Early in embryonic development, the 5 somatic founder cells, AB, MS, E, C, and D, each have a distinct cell cycle periodicity. The cell cycle within a particular founder cell lineage is relatively synchronous within that lineage, but asynchronous with the other founder cells. The two germline cells, Z2 and Z3, are born early in the embryo, but do not divide during the remainder of embryogenesis; they do proliferate extensively during larval and adult development to generate the germline. We have initiated a project to examine the regulation of these cell cycles during C. elegans development. Biochemical and genetic experiments from other systems have revealed that serine/threonine kinases regulate the progression from one stage of the cell cycle to the next (i.e., CDC2, CDKs). These kinases in turn are regulated by phosphorylation. In these other systems, CDC2 is phosphorylated on a single tyrosine residue by WEE1 to maintain it as an inactive kinase during much of the cell cycle. This phosphotyrosine residue and an adjacent phosphothreonine residue are dephosphorylated by a dual-specificity phosphatase, CDC25, to activate CDC2 for G2-to-M phase progression. Two candidate
cdc25 genes (one on chrom. II and one on III) and a candidate
wee1 gene have been sequenced by the Genome Consortium. To begin the characterization of these genes, we performed RNA in situ analysis in embryos. Seydoux and Fire (1994) have previously observed that the
cdc2 (
ncc-1) mRNA is ubiquitously expressed throughout embryonic development. Unlike
cdc2, the mRNA expression pattern of the
cdc25 gene from chrom. III has a more restricted pattern. It is a maternal message present in one cell embryos. This message partitions to the anterior half of the embryo before its first cell division and then persists in AB and the progeny of AB for a few cell divisions. It is not present in P1 or blastomeres derived from P1. The signal fades out by the 16 cell stage.

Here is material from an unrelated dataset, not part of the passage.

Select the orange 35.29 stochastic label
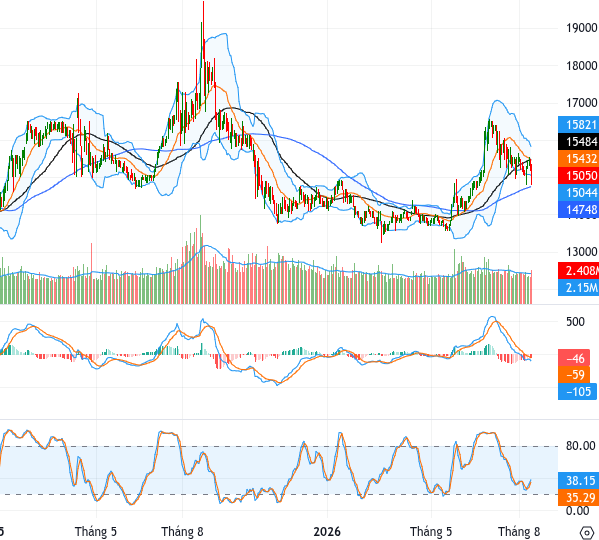599x540 pixels. click(578, 497)
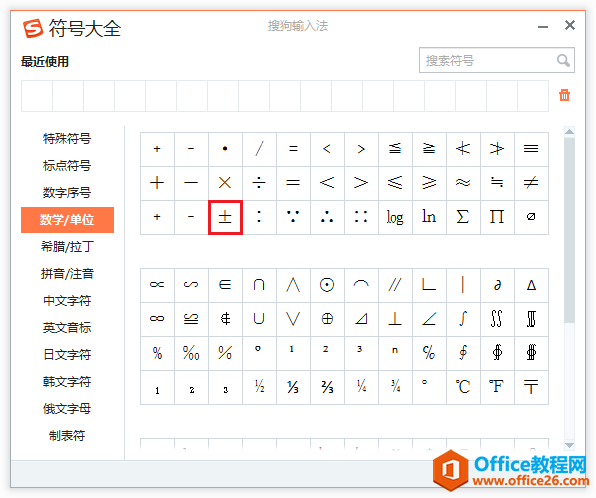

There is no detectable zygotic expression of this
cdc25 gene throughout embryogenesis. We are currently determining the mRNA expression pattern of the
cdc25 gene on chrom. II and are attempting protein in situ analyses for these two gene products. The
wee1 mRNA expression pattern was also distinct from that of
ncc-1. It is not a maternal message. Message first appears in the 12-cell embryo in the nucleus of the E blastomere, and then is observed in the nuclei of the 8 AB progeny in the 16-cell embryo. The mRNA expression pattern coincides with prometaphase and metaphase, and is not present in cells in interphase, anaphase, or telophase. We have yet to detect
wee1 message in the cytoplasm of any cell. The
wee1 message appears to remain nuclear at a time in the cell cycle when nuclear envelope breakdown has occurred. This short burst of zygotic
wee1 expression in the 12 and 16-cell embryo is the only time we detect
wee1 message in embryos. We have made GFP fusions for all the above genes and are currently analyzing their expression patterns. A number of let, emb, and mel mutations have been identified by the worm community and map near these cell cycle regulators. We are currently attempting to rescue these mutants with the appropriate transgene. Research sponsored by the National Cancer Institute, DHHS, under contract with ABL.